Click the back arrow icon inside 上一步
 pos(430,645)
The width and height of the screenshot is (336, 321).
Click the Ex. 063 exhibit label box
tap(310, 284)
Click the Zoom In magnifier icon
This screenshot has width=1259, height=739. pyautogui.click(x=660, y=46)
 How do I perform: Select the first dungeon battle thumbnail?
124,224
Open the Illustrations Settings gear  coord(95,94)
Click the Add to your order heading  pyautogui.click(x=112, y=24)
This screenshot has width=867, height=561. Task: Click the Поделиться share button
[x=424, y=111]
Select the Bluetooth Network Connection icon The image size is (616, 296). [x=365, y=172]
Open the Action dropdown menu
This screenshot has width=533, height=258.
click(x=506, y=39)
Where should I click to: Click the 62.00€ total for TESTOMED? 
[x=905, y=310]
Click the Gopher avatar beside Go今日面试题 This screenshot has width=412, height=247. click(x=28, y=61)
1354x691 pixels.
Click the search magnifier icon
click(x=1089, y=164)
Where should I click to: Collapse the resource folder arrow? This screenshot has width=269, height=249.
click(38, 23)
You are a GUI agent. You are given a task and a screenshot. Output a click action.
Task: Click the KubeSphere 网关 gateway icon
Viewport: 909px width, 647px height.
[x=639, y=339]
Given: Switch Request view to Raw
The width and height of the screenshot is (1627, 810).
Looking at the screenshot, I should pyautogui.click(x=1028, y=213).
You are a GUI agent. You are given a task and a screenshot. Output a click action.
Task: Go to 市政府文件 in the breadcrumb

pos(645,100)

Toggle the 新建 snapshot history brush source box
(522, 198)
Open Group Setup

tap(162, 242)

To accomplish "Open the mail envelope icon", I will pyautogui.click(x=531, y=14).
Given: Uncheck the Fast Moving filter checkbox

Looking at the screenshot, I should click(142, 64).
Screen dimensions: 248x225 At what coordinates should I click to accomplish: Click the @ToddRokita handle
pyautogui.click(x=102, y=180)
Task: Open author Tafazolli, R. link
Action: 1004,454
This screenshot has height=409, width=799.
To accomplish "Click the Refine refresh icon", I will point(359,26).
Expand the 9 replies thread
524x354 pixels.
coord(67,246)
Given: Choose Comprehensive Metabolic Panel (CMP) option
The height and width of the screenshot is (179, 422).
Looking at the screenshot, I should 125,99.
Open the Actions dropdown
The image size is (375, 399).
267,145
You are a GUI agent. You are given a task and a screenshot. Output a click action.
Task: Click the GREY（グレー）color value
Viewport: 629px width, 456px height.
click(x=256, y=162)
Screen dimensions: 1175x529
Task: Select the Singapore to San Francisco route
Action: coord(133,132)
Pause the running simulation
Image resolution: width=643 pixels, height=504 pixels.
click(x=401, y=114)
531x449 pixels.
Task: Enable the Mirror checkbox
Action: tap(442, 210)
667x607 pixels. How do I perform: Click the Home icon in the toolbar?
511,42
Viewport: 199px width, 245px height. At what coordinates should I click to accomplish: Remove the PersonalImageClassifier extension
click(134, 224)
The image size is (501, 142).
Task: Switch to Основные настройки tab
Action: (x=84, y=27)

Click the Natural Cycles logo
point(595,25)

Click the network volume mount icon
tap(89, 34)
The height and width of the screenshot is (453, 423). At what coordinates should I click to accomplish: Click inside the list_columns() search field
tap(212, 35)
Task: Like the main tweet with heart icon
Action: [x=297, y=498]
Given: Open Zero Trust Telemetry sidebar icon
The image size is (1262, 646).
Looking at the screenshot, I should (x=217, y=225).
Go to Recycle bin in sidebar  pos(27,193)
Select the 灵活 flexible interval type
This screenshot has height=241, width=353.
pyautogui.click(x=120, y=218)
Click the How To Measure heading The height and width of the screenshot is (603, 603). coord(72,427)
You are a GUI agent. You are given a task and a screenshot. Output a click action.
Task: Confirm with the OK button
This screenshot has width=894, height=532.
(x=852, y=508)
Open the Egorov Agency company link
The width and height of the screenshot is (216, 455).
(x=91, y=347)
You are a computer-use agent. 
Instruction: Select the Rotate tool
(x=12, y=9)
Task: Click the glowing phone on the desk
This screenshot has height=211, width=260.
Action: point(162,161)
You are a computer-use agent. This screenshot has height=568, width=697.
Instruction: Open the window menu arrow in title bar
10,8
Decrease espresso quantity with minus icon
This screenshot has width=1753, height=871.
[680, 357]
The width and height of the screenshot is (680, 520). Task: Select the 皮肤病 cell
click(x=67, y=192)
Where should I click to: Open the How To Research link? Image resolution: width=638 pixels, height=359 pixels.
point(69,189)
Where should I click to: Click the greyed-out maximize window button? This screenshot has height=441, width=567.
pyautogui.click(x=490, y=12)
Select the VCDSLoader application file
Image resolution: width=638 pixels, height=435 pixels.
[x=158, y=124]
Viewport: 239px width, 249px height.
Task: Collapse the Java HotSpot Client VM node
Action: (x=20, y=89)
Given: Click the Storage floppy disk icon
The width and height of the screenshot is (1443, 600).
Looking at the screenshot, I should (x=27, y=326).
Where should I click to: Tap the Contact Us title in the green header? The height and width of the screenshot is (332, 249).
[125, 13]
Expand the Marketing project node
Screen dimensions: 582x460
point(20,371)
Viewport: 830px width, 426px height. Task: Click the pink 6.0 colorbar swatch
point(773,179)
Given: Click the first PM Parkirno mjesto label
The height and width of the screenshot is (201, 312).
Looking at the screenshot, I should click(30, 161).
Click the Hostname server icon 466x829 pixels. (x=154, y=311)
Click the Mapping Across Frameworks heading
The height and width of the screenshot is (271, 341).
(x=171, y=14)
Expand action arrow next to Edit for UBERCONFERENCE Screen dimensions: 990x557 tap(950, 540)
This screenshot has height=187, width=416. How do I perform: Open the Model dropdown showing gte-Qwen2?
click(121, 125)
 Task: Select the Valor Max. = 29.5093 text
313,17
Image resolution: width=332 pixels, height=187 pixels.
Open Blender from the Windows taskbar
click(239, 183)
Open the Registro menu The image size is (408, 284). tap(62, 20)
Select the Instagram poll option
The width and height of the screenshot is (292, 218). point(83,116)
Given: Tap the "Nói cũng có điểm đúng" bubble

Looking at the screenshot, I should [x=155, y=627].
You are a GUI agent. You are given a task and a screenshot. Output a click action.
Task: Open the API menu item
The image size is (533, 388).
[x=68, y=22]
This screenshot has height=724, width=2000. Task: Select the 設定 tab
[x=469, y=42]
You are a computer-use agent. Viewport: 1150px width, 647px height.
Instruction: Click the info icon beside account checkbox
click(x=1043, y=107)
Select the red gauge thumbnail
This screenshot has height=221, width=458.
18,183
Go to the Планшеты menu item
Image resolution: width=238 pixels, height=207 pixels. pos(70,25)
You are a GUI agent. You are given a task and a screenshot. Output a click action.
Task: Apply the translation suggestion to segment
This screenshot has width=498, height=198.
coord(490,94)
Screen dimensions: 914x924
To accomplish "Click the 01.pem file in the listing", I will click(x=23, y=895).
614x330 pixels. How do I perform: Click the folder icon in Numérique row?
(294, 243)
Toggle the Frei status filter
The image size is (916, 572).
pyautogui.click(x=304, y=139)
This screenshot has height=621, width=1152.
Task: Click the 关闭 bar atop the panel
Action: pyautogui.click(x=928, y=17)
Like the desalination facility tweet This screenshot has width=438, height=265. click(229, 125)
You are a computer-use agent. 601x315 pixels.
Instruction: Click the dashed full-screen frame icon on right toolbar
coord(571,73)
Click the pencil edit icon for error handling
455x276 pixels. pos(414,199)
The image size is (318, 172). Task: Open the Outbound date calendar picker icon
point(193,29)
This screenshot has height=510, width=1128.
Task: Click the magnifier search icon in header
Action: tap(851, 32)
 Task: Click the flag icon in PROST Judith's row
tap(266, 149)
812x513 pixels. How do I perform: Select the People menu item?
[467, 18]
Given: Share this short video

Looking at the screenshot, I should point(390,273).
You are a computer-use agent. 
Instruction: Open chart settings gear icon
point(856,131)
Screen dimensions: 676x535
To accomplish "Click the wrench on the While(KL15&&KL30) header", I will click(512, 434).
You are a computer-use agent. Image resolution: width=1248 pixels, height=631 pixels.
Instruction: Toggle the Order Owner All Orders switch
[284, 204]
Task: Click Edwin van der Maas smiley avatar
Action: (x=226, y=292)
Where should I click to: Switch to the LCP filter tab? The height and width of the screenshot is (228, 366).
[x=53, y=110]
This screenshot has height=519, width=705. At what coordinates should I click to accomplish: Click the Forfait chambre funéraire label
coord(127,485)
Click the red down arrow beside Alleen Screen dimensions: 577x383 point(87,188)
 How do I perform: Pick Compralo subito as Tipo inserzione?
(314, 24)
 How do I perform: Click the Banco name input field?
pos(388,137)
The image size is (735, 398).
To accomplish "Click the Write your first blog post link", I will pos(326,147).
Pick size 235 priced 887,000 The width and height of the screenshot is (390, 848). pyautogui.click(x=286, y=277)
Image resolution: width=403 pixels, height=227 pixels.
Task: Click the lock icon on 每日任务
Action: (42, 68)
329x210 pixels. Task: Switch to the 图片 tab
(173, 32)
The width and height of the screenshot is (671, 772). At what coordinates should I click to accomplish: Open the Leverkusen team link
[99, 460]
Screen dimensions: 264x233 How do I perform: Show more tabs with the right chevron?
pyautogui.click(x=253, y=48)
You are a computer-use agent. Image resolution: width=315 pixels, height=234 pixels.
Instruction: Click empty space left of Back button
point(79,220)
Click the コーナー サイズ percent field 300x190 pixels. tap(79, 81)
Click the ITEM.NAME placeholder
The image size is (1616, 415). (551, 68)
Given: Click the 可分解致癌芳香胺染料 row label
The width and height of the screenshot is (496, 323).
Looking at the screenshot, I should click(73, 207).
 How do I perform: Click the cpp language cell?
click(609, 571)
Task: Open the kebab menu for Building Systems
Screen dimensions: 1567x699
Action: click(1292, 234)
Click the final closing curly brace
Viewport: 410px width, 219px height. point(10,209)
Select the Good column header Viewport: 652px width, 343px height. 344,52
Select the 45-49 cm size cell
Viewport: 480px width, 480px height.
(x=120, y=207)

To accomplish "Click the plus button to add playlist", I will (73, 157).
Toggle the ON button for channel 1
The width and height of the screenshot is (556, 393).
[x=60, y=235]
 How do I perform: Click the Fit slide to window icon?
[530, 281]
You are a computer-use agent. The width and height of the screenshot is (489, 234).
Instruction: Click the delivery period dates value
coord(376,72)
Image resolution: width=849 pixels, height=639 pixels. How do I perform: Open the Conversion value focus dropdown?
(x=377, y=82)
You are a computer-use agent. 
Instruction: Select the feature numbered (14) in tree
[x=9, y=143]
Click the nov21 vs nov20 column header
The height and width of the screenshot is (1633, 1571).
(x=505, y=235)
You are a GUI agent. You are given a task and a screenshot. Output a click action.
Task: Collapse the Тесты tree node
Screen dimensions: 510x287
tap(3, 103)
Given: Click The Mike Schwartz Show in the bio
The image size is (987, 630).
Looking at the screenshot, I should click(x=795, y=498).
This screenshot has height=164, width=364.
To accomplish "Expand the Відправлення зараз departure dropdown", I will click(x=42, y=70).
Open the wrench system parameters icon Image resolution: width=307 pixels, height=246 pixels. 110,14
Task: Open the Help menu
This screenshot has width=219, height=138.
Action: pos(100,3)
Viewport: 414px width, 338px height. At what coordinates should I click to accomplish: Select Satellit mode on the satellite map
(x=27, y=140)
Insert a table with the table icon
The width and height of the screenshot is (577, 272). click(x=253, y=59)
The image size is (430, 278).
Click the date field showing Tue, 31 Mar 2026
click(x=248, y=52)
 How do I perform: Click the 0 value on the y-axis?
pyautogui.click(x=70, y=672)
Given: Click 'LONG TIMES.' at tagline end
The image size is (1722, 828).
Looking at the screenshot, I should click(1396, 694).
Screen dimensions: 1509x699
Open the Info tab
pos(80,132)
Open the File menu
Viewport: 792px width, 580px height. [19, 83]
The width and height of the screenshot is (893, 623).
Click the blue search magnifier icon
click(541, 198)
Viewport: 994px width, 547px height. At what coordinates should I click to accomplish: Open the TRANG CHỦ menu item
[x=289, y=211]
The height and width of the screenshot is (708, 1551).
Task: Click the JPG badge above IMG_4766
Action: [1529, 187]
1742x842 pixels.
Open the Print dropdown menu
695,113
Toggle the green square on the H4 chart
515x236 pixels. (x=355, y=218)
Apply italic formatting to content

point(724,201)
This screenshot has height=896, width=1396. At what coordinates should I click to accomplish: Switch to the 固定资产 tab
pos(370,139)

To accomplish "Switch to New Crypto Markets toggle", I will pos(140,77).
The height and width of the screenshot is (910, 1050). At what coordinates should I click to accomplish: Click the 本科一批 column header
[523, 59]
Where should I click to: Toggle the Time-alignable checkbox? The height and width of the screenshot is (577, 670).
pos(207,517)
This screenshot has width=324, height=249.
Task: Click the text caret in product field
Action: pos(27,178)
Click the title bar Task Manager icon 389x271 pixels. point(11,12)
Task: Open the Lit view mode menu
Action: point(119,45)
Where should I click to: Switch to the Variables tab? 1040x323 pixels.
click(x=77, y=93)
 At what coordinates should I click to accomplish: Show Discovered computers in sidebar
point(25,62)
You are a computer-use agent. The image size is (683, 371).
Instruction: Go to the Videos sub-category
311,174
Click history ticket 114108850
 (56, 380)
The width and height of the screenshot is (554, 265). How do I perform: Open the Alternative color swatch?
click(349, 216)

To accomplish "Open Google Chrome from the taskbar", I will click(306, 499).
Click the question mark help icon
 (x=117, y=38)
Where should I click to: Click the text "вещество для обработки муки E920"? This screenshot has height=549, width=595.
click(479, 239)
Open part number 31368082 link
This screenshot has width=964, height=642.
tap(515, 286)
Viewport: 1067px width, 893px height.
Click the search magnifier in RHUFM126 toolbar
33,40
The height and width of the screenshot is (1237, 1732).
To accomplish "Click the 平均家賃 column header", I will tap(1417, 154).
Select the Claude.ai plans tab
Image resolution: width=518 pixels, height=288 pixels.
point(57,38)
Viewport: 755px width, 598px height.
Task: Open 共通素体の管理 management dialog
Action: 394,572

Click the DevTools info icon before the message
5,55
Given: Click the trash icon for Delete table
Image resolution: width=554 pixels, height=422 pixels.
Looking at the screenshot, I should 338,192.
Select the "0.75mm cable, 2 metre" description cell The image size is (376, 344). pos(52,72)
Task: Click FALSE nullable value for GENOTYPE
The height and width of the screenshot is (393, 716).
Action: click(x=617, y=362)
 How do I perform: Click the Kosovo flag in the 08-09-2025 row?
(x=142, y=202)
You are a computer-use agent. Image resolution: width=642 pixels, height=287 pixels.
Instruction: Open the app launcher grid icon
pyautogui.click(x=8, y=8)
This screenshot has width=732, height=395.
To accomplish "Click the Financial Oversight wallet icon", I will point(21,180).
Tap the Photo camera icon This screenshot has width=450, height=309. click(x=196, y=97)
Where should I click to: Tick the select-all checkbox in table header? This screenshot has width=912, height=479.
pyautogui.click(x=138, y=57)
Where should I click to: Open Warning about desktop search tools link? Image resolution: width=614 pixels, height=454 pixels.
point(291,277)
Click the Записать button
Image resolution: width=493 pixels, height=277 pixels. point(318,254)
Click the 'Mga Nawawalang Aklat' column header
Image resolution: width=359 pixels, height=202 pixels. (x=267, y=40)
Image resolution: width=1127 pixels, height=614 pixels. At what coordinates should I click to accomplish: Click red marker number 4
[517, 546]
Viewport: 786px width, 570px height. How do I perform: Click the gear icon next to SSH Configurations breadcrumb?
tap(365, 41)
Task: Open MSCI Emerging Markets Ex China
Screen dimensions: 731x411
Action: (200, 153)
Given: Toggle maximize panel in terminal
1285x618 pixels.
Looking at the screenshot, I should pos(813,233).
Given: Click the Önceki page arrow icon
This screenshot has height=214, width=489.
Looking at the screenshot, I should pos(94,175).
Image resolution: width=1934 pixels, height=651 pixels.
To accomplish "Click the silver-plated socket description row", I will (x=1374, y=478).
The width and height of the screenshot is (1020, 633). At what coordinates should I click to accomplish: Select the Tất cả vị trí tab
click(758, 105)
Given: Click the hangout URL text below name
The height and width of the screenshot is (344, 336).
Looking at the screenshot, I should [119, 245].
━━━
PROBLEM TO SOLVE = Transcribe, exactly and without additions, the lines of the records above, beginning with the line that contains "The width and height of the screenshot is (1627, 810)." and ending with the line that contains "Task: Click the GREY（グレー）color value", both included.

ANSWER TO THE PROBLEM =
The width and height of the screenshot is (1627, 810).
Looking at the screenshot, I should pyautogui.click(x=1028, y=213).
You are a GUI agent. You are given a task and a screenshot. Output a click action.
Task: Go to 市政府文件 in the breadcrumb

pos(645,100)

Toggle the 新建 snapshot history brush source box
(522, 198)
Open Group Setup

tap(162, 242)

To accomplish "Open the mail envelope icon", I will pyautogui.click(x=531, y=14).
Given: Uncheck the Fast Moving filter checkbox

Looking at the screenshot, I should click(142, 64).
Screen dimensions: 248x225 At what coordinates should I click to accomplish: Click the @ToddRokita handle
pyautogui.click(x=102, y=180)
Task: Open author Tafazolli, R. link
Action: 1004,454
This screenshot has height=409, width=799.
To accomplish "Click the Refine refresh icon", I will point(359,26).
Expand the 9 replies thread
524x354 pixels.
coord(67,246)
Given: Choose Comprehensive Metabolic Panel (CMP) option
The height and width of the screenshot is (179, 422).
Looking at the screenshot, I should 125,99.
Open the Actions dropdown
The image size is (375, 399).
267,145
You are a GUI agent. You are given a task and a screenshot. Output a click action.
Task: Click the GREY（グレー）color value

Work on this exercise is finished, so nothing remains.